The Gene Ontology offers a species-independent framework for detailing the molecular functions, biological roles, and cellular locations of numerous gene products. Its design facilitates cross-species comparisons, allowing functional annotations from model organisms to be applied to species with less characterized genomes. Consequently, the GO serves as a valuable resource for providing gene annotation in species where complete genomic data are not yet available61. Variations in these annotations between species often reflect the current state of research rather than biological differences. For example, certain functions of the GRAMD family may be well-studied in humans and mice, commonly used model organisms, while equivalent research in livestock species may lag. These annotations offer a guide of potential gene functions that could be associated with important traits. This highlights the need for future research to fill in the gaps and elucidate the roles of these genes in physiology and productivity.

Limitations of the study

Despite several advances, our study also has some limitations. For example, the association study in cattle depended on the available SNPs on the microarray, as the SNPs are not evenly distributed across the genes. Five SNPs are present within the GRAMD1B gene, two SNPs in the GRAMD2B and GRAMD4 genes each, and one SNP is present within the GRAMD1C and GRAMD2A genes. The association was not performed for the GRAMD1A gene as no SNPs map to this gene. Comparison of phenotypes across species is also challenging due to differences in measured traits, especially milk and teat characteristics. For example, in cattle, we performed an association study between five genes and 36 traits. However, in mouse SNP distribution was compared for six genes and two traits between inbred mouse models for polygenic obesity and leanness. The literature review also depended on available studies, mostly performed in human, but only a few in cattle, pig, mouse and chicken.

Conclusions

Our study reinforces the pivotal role of GRAMD genes in animal breeding and genetic selection strategies. The present study revealed an association with several additional traits, suggesting that the identified SNPs may serve as genetic variants for selection programs in Slovenian and possibly global populations of cattle. Biomarkers based on polymorphisms contribute to the study of phenotypic traits of interest in animal husbandry and medicine. Our study presents an example of functional annotation of GRAMD genes using GWAS and PheWAS approaches, which could now be applied to other gene groups.

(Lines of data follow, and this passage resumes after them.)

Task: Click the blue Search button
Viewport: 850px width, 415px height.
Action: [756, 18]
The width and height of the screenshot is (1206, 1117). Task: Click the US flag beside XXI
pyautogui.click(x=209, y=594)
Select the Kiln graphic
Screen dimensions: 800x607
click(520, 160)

GRAMD gene family evaluation revealed their potential for improving cattle productivity, health, and robustness. The integrated analysis of SNP effects, rankings, and clustering patterns provides a baseline for the targeted improvement of cattle traits. The study highlighted the importance of understanding relationships between SNPs, genes, traits and their categories, which should lead to advancements in genetic and genomics research and more efficient breeding strategies.